Indian tells the true story of Munro, who in the late 1960s set a world land-speed record on his 1920 Indian motorcycle at the Bonneville Salt Flats in Utah. Munro has spent 25 years in his small hometown of Invercargill, New Zealand, dreaming of racing at Speed Week in Utah, in one of the only places with enough flat open space for vehicles to get up to speeds in the hundreds of miles per hour. He tinkers with his pride and joy in his shed, aided by a cute neighbor boy, and manages to cobble together enough money to catch a boat to America.

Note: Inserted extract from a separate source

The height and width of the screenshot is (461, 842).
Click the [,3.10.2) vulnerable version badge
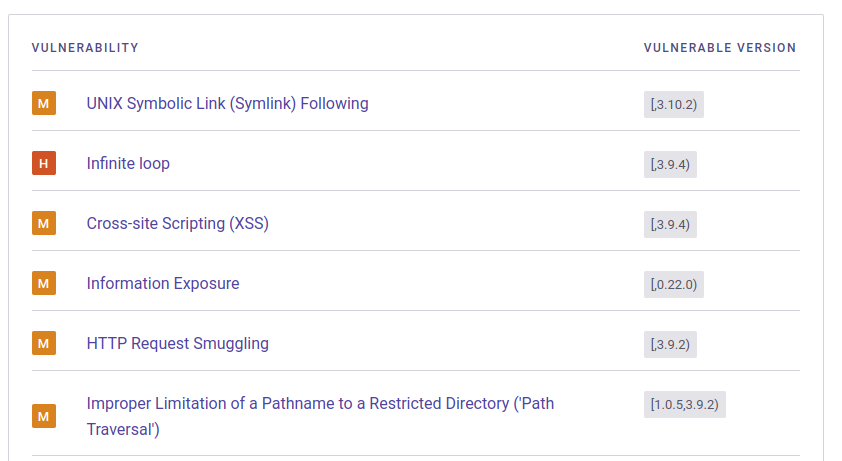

Once in LA, Munro scrapes by thanks to the kindness of strangers, and makes it to Utah and into the official Speed Week judging the same way. Writer-director Roger Donaldson, himself a New Zealander with a long career in Hollywood, has been working to bring Munro's story to the big screen for over 30 years (he made a documentary short on Munro in 1971), and his love for the subject matter shows through in the film. More than anything, Indian is a love letter to the determined old man who wanted nothing more than to race his motorcycle.


It's touching that Donaldson has such affection for Munro and wants to bring his story to a larger audience, but the film has all the weight of a feather pillow and the dramatic tension of a nice cat nap. You'd think that Munro's struggle to get from his tiny town to a barren wasteland on the other side of the world would make for a compelling story, but he's so likable and charming that nothing is ever tough for him for more than a few minutes. Even the local gang of motorcycle hoodlums come to wish him well and give him some traveling money for his big trip to America.


Everyone Munro runs into, from the wise old Indian (this one a Native American, not a motorcycle) to the tranny with a heart of gold to the fellow speed demons who rally to his cause, is a stereotype, but none is ever given enough time to develop into a real character, since Munro is soon off to the next phase of his journey. It's a long, rambling road to Bonneville, and Donaldson takes his sweet time getting there (this is certainly not the world's fastest movie). A movie this insubstantial has no right to a running time that exceeds two hours, and there are whole scenes that could easily be excised without any consequence.


Indian is far too eager to please to be really disliked, and Hopkins' casually ingratiating performance is such a breath of fresh air that it's tempting to give the movie a pass based solely on that. It's not quite enough, though, to overcome the sluggishness of the rest of it.